C’è un’ansia buona e una cattiva. Se la riconosci puoi cercare di usare la buona e combattere la cattiva. Ho capito che di tante cose per cui soffrivo non ero padrona. Era il mostro a guidarmi

#ioamoreansia

#lotta

#accettazione

 

Daria Bignardi con «Storia della mia ansia», il suo sesto libro, affronta l’inquietudine di una donna al centro di una storia sentimentale disperata. È un viaggio introspettivo, intimo e toccante. La protagonista è l’alter ego dell’autrice. Come Lea, infatti, ha avuto una madre malata di ansia  e per anni ha cercato di evitare la sofferenza, scoprendo poi che l’ansia dominava anche in lei.

Lea è preda di pensieri ossessivi su tutto quello che non va nella sua vita, che, a dire il vero, a parte un amore conflittuale con il marito, potrebbe funzionerebbe abbastanza: ha tre figli e  un lavoro stimolante.

La giornalista ferrarese racconta dunque di uno stato d’animo, un sentimento che colpisce milioni di persone attraverso la vita della protagonista, una musicista affermata che riesce a vincere i concorsi, entrare nelle Accademie più prestigiose proprio grazie all’ansia.

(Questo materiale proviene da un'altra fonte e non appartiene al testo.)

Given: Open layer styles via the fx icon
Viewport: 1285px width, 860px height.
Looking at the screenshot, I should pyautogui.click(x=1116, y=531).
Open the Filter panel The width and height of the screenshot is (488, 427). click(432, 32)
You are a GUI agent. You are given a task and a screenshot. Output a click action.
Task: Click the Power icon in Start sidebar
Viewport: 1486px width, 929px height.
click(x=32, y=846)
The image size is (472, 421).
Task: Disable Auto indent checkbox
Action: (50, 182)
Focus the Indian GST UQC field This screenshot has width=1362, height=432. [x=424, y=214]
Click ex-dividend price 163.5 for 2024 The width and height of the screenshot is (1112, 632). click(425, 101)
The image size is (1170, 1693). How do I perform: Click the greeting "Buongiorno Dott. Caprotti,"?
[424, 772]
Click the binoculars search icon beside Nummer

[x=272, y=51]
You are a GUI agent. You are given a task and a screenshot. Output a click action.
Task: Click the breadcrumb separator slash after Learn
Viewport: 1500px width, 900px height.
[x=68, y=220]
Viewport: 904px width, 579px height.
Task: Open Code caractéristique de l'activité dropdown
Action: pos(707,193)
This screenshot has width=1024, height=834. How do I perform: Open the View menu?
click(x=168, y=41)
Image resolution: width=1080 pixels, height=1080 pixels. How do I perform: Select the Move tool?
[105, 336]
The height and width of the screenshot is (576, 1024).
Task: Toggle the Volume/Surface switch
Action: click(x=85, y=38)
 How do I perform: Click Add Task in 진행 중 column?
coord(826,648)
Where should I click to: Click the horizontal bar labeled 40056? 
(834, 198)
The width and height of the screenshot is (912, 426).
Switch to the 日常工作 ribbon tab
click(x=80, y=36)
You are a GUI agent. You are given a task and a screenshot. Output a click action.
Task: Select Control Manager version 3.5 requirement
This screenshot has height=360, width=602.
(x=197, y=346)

Fino a quando la situazione non degenera e si trasforma in malattia e la creatività generata dal suo malessere si trasforma in distruzione di tutto quello che c’è di bello attorno a lei: la musica, la carriera, gli affetti. Da mentale, la patologia diventa fisica e ingabbia tutto, lo trasforma in qualcosa di tremendo che non permette alla protagonista di “Storia della mia ansia” di vedere bene la sua direzione e a discernere più la realtà.

Questo romanzo è “un pugno nello stomaco”, ma è anche una liberazione dall’ipocrisia e dal tabù che avvolge le psicopatologie. Dal momento dell’accettazione quel sentimento diventa il motore di tutto, una lotta della parte buona contro quella cattiva. Un viaggio con la propria compagna di vita silenziosa, ma estremamente presente e pesante.

Da tenere sul comodino e da leggere!